Since 1965, Texas law has required the screening of newborns for birth defects, and the state now checks for 27 different health conditions — ranging from a gene that can cause severe mental disability to sickle cell anemia. In 2002, the state health department's Birth Defects Epidemiology and Surveillance Branch asked that the blood be stored for research rather than discarded; the department's leadership agreed. It contracted with Texas A&M [University's School of Rural Public Health] in 2006 to store the samples because the agency did not have room to keep them indefinitely, according to a Nov. 15, 2006, health department memo.

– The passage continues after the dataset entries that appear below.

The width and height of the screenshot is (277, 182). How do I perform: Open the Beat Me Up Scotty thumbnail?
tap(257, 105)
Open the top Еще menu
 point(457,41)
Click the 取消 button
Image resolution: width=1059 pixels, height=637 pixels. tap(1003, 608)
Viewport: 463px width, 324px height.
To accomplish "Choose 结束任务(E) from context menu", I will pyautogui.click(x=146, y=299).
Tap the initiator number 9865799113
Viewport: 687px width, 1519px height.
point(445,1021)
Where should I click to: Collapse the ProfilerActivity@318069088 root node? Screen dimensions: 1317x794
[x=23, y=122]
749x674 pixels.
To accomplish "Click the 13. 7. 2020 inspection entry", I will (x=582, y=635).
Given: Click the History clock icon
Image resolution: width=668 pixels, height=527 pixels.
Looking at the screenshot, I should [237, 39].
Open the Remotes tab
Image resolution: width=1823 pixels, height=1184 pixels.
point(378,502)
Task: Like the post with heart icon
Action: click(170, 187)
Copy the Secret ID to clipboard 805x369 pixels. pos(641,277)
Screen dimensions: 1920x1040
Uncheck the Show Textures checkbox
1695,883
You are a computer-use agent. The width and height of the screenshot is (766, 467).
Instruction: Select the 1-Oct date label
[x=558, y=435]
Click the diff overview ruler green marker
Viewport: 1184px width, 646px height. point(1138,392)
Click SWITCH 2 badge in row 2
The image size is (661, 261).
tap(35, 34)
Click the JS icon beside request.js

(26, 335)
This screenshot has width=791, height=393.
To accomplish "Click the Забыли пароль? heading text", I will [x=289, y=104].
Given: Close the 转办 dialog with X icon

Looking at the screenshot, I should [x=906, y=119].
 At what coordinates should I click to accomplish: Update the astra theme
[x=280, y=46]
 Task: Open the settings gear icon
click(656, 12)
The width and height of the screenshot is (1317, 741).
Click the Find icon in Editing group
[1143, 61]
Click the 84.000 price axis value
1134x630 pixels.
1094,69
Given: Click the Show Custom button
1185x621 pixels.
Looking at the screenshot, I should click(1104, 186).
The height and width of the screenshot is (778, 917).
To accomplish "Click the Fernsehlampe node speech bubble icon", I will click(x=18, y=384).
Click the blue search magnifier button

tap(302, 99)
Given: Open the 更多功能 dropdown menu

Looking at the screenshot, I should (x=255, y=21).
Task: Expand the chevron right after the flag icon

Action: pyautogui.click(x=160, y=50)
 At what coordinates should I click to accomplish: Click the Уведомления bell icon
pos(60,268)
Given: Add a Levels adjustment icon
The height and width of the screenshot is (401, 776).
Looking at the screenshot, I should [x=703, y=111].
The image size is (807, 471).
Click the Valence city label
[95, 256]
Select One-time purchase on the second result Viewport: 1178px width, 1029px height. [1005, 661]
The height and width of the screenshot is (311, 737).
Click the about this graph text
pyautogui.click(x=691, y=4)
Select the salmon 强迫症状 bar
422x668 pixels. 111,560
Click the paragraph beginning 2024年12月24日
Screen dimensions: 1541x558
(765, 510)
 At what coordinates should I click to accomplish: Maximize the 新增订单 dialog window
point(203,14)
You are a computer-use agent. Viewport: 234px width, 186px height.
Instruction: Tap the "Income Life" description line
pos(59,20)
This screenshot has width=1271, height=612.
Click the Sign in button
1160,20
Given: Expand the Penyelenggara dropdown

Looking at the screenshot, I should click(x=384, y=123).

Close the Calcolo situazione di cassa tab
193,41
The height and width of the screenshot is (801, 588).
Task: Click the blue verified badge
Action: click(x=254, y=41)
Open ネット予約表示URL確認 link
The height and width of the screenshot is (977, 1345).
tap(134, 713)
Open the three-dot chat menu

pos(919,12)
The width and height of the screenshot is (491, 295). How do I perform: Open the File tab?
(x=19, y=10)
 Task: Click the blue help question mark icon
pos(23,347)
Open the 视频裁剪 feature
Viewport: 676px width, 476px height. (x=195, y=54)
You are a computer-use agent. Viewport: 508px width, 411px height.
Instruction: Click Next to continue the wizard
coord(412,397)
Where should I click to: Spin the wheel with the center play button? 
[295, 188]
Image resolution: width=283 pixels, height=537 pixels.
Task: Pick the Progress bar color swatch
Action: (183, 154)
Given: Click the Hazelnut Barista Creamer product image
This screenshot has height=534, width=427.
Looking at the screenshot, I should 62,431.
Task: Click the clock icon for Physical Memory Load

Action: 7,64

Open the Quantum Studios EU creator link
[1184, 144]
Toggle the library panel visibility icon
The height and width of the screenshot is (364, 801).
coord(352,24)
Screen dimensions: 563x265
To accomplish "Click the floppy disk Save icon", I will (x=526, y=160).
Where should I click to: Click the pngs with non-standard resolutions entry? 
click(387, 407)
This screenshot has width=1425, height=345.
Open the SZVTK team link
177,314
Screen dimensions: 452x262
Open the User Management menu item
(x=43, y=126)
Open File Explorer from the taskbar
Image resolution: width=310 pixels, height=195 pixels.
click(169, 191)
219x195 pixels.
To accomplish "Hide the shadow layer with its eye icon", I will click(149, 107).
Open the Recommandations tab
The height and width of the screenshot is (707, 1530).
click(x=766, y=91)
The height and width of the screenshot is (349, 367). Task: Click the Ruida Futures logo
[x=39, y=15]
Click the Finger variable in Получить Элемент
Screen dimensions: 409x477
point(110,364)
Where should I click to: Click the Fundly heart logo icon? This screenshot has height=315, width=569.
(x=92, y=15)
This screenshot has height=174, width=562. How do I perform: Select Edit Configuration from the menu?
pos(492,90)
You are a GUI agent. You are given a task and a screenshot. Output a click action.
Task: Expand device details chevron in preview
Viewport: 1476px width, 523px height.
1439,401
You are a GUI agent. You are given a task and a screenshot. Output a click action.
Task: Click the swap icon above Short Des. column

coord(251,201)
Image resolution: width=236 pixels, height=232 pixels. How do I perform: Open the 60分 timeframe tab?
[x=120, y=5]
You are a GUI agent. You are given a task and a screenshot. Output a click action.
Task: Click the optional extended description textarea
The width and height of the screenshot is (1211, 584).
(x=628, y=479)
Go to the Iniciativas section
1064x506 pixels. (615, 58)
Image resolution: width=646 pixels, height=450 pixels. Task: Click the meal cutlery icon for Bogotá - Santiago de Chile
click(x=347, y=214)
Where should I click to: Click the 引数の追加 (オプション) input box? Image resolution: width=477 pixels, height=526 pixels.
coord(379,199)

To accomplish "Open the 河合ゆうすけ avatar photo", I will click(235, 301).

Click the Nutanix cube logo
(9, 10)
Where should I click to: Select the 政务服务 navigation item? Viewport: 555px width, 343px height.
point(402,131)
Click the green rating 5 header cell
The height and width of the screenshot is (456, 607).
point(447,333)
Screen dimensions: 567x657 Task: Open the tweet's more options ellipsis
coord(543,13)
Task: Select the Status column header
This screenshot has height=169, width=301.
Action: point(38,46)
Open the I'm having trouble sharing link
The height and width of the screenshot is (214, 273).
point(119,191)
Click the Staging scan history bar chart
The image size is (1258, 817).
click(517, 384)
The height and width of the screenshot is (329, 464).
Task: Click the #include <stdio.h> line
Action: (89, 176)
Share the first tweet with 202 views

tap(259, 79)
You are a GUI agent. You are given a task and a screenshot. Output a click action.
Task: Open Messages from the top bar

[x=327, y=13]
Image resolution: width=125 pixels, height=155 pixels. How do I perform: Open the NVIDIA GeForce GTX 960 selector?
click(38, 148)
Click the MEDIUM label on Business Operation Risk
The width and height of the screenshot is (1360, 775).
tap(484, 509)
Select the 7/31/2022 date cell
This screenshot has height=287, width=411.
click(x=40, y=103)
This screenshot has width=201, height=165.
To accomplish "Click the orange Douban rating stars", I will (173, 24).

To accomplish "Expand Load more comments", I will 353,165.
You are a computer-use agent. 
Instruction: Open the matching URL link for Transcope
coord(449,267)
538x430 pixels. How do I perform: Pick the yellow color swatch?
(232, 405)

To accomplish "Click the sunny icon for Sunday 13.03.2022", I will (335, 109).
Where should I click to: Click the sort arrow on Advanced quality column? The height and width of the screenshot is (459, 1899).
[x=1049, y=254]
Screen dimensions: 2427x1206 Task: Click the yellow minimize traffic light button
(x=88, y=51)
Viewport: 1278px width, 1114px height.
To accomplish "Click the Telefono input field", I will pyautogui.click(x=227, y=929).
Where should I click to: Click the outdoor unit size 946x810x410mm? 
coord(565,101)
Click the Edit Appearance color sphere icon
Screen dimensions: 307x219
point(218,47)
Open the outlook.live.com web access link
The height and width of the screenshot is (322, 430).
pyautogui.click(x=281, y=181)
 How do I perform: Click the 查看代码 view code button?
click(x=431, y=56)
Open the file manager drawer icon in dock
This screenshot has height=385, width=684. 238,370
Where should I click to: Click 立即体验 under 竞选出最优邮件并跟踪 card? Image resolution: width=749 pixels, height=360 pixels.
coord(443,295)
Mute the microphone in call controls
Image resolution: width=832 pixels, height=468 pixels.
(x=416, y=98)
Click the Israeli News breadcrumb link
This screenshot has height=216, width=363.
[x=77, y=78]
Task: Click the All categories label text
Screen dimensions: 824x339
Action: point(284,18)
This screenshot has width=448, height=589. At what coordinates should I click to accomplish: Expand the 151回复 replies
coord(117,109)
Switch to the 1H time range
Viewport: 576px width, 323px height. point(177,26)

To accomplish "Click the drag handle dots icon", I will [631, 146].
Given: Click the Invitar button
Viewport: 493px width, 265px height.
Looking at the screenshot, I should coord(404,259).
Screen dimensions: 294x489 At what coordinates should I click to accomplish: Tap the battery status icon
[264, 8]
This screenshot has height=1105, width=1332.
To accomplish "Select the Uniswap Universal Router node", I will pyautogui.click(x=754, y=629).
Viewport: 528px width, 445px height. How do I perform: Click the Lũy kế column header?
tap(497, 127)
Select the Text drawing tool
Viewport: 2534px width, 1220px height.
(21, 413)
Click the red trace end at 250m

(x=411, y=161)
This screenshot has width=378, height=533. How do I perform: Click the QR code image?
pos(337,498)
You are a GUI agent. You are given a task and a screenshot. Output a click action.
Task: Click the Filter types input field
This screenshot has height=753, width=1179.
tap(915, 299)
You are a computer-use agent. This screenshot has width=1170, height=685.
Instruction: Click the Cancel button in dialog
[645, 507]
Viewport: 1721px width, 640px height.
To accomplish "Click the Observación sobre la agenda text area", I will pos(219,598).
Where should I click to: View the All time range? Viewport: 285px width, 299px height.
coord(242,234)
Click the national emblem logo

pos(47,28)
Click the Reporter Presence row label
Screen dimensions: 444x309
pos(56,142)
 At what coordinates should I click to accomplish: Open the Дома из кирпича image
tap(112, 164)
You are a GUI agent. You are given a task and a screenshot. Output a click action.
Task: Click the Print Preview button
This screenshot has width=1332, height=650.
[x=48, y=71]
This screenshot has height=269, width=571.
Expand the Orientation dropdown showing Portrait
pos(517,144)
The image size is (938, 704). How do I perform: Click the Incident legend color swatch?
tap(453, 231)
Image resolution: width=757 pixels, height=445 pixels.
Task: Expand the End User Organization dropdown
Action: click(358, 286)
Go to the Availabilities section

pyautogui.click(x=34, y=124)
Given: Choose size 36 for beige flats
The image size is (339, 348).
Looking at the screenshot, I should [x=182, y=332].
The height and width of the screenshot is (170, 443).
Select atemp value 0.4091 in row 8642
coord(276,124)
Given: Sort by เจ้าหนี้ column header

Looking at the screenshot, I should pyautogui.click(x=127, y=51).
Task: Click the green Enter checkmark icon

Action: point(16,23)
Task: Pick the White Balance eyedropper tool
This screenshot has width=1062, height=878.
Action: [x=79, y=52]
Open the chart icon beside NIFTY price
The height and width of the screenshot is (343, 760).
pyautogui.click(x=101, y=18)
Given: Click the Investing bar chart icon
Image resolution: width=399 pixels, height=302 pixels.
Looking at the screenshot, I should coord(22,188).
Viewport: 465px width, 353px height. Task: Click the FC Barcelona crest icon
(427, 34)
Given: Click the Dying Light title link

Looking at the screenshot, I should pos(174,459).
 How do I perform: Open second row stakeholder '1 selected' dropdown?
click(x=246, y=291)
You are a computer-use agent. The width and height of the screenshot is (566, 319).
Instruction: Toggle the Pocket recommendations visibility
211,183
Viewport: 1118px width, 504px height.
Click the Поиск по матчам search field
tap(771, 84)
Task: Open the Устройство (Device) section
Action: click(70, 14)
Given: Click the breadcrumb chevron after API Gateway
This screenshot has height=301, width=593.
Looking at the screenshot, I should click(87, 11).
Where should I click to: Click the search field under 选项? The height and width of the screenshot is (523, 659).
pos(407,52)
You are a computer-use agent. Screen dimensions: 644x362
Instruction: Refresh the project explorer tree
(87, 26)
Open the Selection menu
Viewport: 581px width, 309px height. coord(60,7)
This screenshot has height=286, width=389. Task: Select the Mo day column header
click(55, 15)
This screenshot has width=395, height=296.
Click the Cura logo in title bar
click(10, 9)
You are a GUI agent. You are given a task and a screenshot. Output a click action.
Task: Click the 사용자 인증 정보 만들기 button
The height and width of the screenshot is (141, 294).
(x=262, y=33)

The agency says in the memo that it did not need to change state law to store the blood samples because "the agency's position has been that health-related research that uses these bloodspots is consistent with this agency's overall mission." The same memo says the department considers the blood samples to be "state records," which state law allows agencies to store indefinitely.

There are a couple of important issues that this story highlights:

1. According to the story, the state does not have to inform parents about how the blood samples might be used. Parents, "if they are aware of the tests", can opt out for "religious reasons". It's not clear from the story whether parents might actually be unaware that the initial battery of tests are even done on their own children (as consent is not sought) or whether they might be unaware of the fact that the samples will be used for future research and kept indefinitely. Either way, "opt out" options are almost always problematic in most contexts, but especially in this case, as it seems parents might be unaware of the testing, the use and storage of the samples or their right to opt out in the first place.

2. There is a difference, which is poorly understood by many people, between two basic and fundamentally important concepts: de-identified data and anonymized data. With anonymized data, the link between the biological sample (the data) and the patient is broken. Therefore the sample can't be traced back to a particular person. However, with de-identified samples, while they aren't labeled with any kind of obviously identifying information — like a name or SIN number — the samples can certainly be traced back to their respective donors. The fact that, according to this story, these are "de-identified" samples then leads to two questions. Do researchers who have access to these samples then have an ethical obligation to go back and contact those who provided the sample if they find, say, important or even devastating health information or if they want further information? Wouldn't contact like this be much more easily received by those who unwittingly provided the samples if instead, there had been an original consent to use their infants' blood for research in the first place?

3. If we think a little more about the first two issues here, we come to the third, perhaps most obvious issue. These are de-identified samples, collected for routine, mandated tests that can be traced back to the infants from whom they were taken, being used in all sorts of health research (i.e. whatever the state deems to be important and viable, as the state considers the samples to be their "state records" and not either personal health information or biological material owned by the individual). Why not just simply and clearly inform parents that these tests are being done as per state health regulations and then provide them with an opportunity to consent to allow the state to keep the samples indefinitely for research purposes? By informing parents up front, it would actually facilitate the goals and aims of keeping traceable samples indefinitely for research purposes — people would be far more receptive to possible future contact from researchers if they actually knew about and had consented to provide the samples in the first place.